While reviewing and optimizing agent execution, another important issue surfaced:

👉 Tool outputs can silently bloat the context

Even with perfect planning and parallel execution, performance can degrade if the data flowing into the model is too large.


🧠 The Problem: Context Growth Over Cycles

In agent workflows, especially with chaining:

Cycle 1 → tool output  
Cycle 2 → tool output + previous data  
Cycle 3 → tool output + accumulated data  

👉 Context keeps growing with each step


🚨 Why this is a problem

  • Large payloads (nested JSON, unused fields)

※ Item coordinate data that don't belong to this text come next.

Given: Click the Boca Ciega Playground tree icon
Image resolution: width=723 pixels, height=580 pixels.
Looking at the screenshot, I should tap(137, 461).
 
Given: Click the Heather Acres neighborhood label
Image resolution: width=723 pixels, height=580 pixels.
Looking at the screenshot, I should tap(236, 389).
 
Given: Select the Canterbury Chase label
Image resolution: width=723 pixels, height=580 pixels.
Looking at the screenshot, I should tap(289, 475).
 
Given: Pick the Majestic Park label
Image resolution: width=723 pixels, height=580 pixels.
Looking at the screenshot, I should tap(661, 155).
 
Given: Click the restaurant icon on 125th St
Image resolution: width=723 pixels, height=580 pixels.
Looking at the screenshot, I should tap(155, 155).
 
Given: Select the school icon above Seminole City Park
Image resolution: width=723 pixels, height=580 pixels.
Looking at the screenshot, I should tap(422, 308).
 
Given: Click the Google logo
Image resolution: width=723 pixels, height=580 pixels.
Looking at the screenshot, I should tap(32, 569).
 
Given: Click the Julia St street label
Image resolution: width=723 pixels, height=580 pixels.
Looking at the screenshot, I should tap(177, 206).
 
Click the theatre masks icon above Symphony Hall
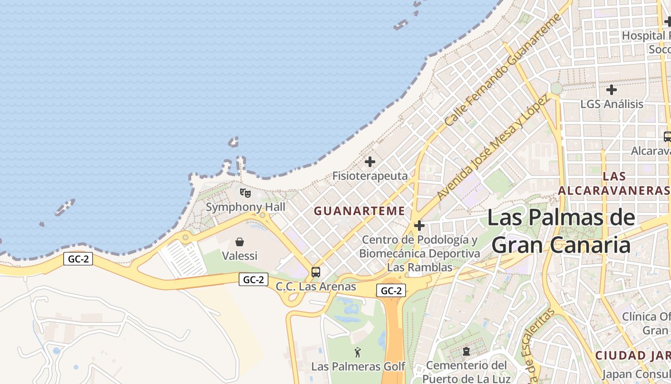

  • Duplicate data across steps

  • Irrelevant fields carried forward

Impact

  • Increased token usage

  • Slower LLM response time

  • Higher cost

  • Greater chance of confusion or incorrect field usage


🔍 Root Cause

Tools typically return:

  • full API responses

  • deeply nested structures

  • more data than required

The LLM then:

  • has to sift through everything

  • often carries forward unnecessary data


🚀 Improvements

1. Let the LLM discard unnecessary data (lightweight fix)

Instruct the model to:

  • extract only required fields

  • ignore irrelevant data

👉 Helps, but not always reliable for large payloads


2. Add intelligence at the tool layer (stronger fix)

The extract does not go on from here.